How IntelligentContext Scores and Fits Content Based on Learned Importance

IntelligentContext evaluates every conversation turn using a weighted, multi-factor importance score—combining recency, semantic similarity, TOIN-learned patterns, error signals, forward references, and token density—then removes the lowest-scoring messages until the token budget is satisfied.

Headroom’s IntelligentContext is a message-level compression stage designed to preserve the most valuable context rather than naively truncating old turns. According to the chopratejas/headroom source code, this component sits at the end of the transformation pipeline, applying learned importance weighting to ensure critical information survives the compression process. The system references patterns from the Tool-Output Intelligence Network (TOIN) alongside real-time semantic analysis to make granular keep-or-drop decisions.

The Six-Factor Scoring Algorithm

The core logic resides in headroom/transforms/intelligent_context.py, where the IntelligentContextManager class calculates a composite score for each message. The algorithm evaluates six distinct factors defined in the ScoringWeights configuration structure found in headroom/config.py.

Scoring Factors

Each message receives a weighted score based on the following criteria:

  • Recency: The position of the message in the conversation history.
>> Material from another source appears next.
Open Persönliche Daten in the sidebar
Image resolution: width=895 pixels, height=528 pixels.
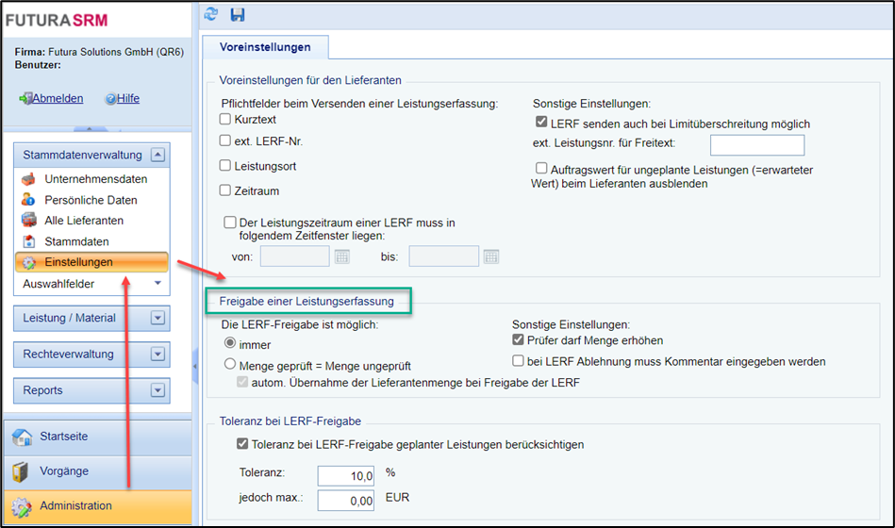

Newer turns receive higher baseline scores under the assumption that recent context is typically more relevant.
  • Semantic similarity: Embedding-based cosine similarity to the upcoming user request. Messages semantically close to the current query are prioritized.
  • TOIN-learned importance: Statistics gathered by the Tool-Output Intelligence Network (TOIN) indicating which fields or message types are repeatedly retrieved or compressed across sessions. This factor allows the system to learn from historical usage patterns.
  • Error indicators: Presence of error-related tokens such as Exception or Traceback. Debugging context containing error details receives elevated importance to preserve diagnostic information.
  • Forward references: Citations or mentions of earlier messages in later dialogue turns. If a subsequent turn references historical information, the cited earlier message gains a higher score.
  • Token density: The ratio of informative tokens to filler content. Dense, information-rich messages are favored over verbose noise.

Weighted Calculation

The final score is a simple weighted sum of these factors. Users can tune the relative importance via the ScoringWeights dataclass, historically exposed through IntelligentContextConfig in headroom/config.py. For example, setting toin=3.0 and recency=1.0 emphasizes learned historical patterns over simple message age, as documented in wiki/transforms.md.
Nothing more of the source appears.